Risco de cancelamento: Falta de fundos pode ditar fim do projecto GNL em Moçambique
A TotalEnergies arrisca perder o maior investimento privado de África – um projecto de 20 mil milhões de dólares em Gás Natural Liquefeito (GNL) em Moçambique – se não conseguir assegurar o financiamento prometido. Enquanto o Banco de Exportação e Importação dos Estados Unidos (EXIM) deverá aprovar o seu pacote “numa questão de semanas”, o UK Export Finance considera recuar, reflectindo a política do governo britânico contra projectos de combustíveis fósseis. Segundo especialistas da African Business, esta combinação de hesitações financeiras, reticências políticas e competição global no mercado de GNL cria um cenário no qual o projecto pode ver-se adiado para além de 2030 ou mesmo cancelado, afectando de forma determinante a estratégia de recuperação económica moçambicana.

A viabilidade do projecto encontra-se em risco devido à incerteza quanto à reafirmação dos compromissos financeiros de algumas das principais agências de crédito à exportação. Segundo especialistas da African Business, enquanto a TotalEnergies espera que o Banco de Exportação e Importação dos Estados Unidos (EXIM) reaprovará o seu financiamento nas próximas semanas, o UK Export Finance (UKEF) está a considerar retirar o seu compromisso de 1,15 mil milhões de dólares, alinhando-se à política do governo britânico de restringir financiamentos a projectos de combustíveis fósseis. Esta mudança, se concretizada, poderá desencadear uma crise de confiança entre outros credores e resultar em novos atrasos.
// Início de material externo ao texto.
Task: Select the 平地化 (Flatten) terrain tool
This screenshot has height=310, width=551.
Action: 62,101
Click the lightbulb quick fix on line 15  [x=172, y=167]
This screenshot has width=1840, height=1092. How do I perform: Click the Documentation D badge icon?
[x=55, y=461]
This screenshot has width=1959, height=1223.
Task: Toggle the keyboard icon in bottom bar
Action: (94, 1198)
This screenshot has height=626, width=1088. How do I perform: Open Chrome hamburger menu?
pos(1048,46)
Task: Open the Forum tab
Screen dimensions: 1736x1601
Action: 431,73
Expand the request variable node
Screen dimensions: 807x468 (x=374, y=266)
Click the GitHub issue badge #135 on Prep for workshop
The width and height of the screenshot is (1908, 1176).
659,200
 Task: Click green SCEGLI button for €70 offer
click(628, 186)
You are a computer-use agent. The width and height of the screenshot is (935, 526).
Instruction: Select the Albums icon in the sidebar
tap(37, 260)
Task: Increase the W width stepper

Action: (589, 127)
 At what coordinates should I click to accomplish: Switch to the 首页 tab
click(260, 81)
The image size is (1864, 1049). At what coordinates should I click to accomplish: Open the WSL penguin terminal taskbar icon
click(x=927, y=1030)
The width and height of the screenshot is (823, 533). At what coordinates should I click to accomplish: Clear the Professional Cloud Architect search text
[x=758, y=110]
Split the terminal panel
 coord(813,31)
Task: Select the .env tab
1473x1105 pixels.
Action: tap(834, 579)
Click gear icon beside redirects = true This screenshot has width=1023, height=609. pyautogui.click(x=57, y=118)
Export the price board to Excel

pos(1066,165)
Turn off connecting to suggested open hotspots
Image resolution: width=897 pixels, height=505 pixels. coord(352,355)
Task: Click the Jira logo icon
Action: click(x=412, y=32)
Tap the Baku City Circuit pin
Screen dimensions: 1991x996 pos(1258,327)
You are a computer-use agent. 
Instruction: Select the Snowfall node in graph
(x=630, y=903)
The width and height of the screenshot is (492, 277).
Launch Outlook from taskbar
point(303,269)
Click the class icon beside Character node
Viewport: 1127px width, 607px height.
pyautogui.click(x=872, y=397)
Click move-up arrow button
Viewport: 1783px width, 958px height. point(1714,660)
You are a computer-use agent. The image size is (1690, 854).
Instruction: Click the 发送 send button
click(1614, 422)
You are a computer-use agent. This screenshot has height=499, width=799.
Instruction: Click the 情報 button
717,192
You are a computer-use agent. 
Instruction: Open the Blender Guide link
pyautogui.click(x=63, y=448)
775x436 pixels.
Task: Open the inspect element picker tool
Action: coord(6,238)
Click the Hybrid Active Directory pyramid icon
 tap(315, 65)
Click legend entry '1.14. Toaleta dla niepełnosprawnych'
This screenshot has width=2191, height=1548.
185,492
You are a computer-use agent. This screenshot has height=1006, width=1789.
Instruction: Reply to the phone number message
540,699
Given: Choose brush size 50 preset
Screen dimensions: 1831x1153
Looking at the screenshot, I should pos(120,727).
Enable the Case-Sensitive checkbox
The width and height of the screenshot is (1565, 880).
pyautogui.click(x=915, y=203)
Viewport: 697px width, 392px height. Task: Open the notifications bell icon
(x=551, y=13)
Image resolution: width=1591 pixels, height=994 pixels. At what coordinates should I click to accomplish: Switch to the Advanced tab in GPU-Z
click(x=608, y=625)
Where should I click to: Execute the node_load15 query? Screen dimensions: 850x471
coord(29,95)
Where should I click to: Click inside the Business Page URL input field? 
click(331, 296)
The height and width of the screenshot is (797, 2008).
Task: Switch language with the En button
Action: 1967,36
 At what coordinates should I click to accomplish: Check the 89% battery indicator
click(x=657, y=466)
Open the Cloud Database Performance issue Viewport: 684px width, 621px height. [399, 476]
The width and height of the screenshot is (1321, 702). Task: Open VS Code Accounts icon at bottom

O projecto de GNL foi inicialmente aprovado em 2019, com um complexo financiamento que envolveu oito agências de crédito à exportação, 19 instituições financeiras comerciais e o Banco Africano de Desenvolvimento. Além da TotalEnergies, fazem parte do consórcio a japonesa Mitsui, a estatal moçambicana ENH e várias empresas indianas e tailandesas. Contudo, em 2021, a petrolífera francesa declarou força maior e suspendeu as obras devido à insurgência islâmica em Cabo Delgado. Desde então, a empresa tem vindo a adiar a retoma, argumentando que depende da estabilidade da região e da confirmação dos financiamentos internacionais.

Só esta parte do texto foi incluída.